Exceptional managers were charged with enhancing productivity, beginning with Bill Oliver, a well-respected Virginia stockman. John Genho followed. John’s father, Dr. Paul Genho, served as president of Farmland Reserve and chairman of the board of AgReserves. He also spent nine years as general manager at King Ranch and 17 years managing Deseret Ranches in Florida.
Given this pedigree, it is no surprise that John Genho has advised breed associations and cattle operations worldwide in the adoption and implementation of genetic testing. Since 2005, John and his family have called Eldon Stock Farm home.
Thanks to Bill Lane’s vision, the stewardship of generations of Lanes, and the talents of Bill Oliver and John Genho, Eldon’s 11 square miles embody the best attributes of a stock farm, one that balances a proven grazing operation with judicious timber thinning, valuable hunting leases, and rental income from the sturdy homesteads that once anchored a select number of tracts.
Bell Ranch
A crucial sidebar. Bill Lane took the lessons he learned in Virginia’s Piedmont and subsequently applied them on a much grander scale to one of the most storied ranches in the history of the American West, New Mexico’s famed Bell Ranch. A 656,000-acre Mexican land grant that dated back to 1824, The Bell had been divvied up into six parcels by Waggoner Ranch heir Guy Waggoner in 1947. Five were then sold off.
In 1969, Lane learned that The Bell’s 131,000-acre headquarters as well as its iconic brand had come to market. Not only did he acquire the
very heart of Pablo Montoya’s grant, but within five years, he had more than doubled the size of his New Mexico holdings to 290,100 acres.
C. Patrick Bates
In 2010, the Lane family found an exceptional steward to continue the legacy of The Bell in John Malone. They are now undertaking a similar quest with Eldon Stock Farm. As with The Bell, the family’s trusted consigliere, Art Schiller, is helming the project. Schiller retained the listing broker on The Bell, C. Patrick Bates of Bates Land Consortium, to market this landmark holding.
Since 1970, this seasoned broker has closed 640 transactions involving nearly 2.6 million acres worth more than $2.7 billion. Bates shares the $75 million listing with his son, Scott, and Joseph Taggart and Jonathan McGrath of LandVest.

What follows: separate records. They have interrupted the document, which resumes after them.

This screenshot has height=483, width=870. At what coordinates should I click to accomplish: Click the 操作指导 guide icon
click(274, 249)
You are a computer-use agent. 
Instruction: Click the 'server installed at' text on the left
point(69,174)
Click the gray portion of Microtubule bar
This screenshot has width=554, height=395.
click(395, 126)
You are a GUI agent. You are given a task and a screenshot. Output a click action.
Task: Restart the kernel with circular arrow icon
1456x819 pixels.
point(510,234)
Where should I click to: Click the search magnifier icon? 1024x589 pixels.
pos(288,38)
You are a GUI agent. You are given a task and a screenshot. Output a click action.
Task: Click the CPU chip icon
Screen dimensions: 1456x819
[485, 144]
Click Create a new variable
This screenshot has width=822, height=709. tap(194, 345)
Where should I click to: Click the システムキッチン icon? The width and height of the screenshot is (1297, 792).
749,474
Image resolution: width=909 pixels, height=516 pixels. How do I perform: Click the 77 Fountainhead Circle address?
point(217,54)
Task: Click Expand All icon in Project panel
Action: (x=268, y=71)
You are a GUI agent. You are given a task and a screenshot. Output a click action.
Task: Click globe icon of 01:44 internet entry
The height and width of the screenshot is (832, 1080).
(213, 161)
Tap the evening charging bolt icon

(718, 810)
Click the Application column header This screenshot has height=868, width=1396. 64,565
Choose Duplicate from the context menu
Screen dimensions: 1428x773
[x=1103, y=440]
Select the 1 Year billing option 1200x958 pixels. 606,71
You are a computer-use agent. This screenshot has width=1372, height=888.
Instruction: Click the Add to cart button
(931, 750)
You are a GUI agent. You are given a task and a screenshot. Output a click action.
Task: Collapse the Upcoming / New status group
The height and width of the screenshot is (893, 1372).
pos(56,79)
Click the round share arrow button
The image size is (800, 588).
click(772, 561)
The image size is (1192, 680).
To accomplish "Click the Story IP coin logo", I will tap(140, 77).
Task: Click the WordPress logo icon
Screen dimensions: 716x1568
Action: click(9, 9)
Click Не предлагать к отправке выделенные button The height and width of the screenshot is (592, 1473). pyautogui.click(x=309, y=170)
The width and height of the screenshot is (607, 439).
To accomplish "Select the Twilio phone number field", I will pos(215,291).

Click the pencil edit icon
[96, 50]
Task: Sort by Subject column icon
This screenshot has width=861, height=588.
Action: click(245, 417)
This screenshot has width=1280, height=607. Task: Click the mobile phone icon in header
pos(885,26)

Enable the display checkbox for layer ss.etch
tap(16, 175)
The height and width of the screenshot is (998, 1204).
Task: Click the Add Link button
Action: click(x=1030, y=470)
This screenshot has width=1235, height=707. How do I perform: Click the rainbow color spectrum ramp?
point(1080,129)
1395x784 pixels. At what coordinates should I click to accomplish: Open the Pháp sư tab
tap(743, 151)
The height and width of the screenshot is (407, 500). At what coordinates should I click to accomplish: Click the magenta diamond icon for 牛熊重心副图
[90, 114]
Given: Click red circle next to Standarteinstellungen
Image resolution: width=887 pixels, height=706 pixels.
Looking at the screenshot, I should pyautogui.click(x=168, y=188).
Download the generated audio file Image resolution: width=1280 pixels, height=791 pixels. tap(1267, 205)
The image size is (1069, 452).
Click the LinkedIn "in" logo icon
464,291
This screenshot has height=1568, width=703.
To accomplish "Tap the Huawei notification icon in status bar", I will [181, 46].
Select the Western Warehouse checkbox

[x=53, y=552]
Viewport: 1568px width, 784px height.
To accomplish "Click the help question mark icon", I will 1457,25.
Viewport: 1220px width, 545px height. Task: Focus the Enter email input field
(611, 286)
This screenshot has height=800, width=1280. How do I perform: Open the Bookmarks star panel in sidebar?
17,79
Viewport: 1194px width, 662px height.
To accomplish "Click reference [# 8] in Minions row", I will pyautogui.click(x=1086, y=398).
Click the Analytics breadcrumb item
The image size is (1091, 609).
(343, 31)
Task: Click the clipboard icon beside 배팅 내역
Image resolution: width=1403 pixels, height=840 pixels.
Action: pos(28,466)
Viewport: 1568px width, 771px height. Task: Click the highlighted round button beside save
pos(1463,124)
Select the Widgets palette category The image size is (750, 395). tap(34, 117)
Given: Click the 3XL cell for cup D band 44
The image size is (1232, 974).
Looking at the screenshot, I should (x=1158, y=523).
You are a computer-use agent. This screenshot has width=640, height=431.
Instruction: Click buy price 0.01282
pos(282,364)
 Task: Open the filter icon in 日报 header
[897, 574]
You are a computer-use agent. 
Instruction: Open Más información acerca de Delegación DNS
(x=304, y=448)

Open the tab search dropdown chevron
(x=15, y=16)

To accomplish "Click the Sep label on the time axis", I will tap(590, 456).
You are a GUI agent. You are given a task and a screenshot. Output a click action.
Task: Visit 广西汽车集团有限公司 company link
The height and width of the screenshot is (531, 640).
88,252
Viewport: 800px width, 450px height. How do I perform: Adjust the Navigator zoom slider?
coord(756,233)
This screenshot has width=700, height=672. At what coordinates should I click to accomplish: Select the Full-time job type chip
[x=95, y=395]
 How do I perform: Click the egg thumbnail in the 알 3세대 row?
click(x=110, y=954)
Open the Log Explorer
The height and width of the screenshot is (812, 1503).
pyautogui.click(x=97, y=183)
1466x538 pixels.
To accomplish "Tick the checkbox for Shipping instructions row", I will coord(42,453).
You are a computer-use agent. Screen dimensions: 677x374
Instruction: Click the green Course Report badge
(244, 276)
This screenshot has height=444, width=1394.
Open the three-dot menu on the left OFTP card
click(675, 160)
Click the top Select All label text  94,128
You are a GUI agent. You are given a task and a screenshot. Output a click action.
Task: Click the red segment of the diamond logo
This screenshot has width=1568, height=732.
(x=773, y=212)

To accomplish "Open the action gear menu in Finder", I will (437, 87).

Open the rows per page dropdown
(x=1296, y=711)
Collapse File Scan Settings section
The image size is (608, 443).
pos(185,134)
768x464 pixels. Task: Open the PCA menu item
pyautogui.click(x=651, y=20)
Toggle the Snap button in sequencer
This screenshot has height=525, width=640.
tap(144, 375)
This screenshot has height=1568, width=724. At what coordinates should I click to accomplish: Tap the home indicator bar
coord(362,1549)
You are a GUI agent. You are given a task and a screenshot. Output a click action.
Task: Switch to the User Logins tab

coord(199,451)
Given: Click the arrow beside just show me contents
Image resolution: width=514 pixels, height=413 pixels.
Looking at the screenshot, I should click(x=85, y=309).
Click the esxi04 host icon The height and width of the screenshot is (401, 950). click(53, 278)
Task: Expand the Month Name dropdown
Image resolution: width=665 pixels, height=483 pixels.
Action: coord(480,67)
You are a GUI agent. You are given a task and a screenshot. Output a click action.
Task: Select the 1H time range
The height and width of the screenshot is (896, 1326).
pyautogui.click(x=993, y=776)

“Imagine Bill Lane’s astonishment at being able to assemble a tract like this in the 1960s. Next, consider how much it has appreciated over the 50 years of the Lanes’ stewardship. Lastly, consider its value in another 50 years. Whoever can appreciate this will be our buyer,” Bates says. Scott Bates points out that Eldon holds significant conservation value not only to Rappahannock County but to the entire Chesapeake Bay region.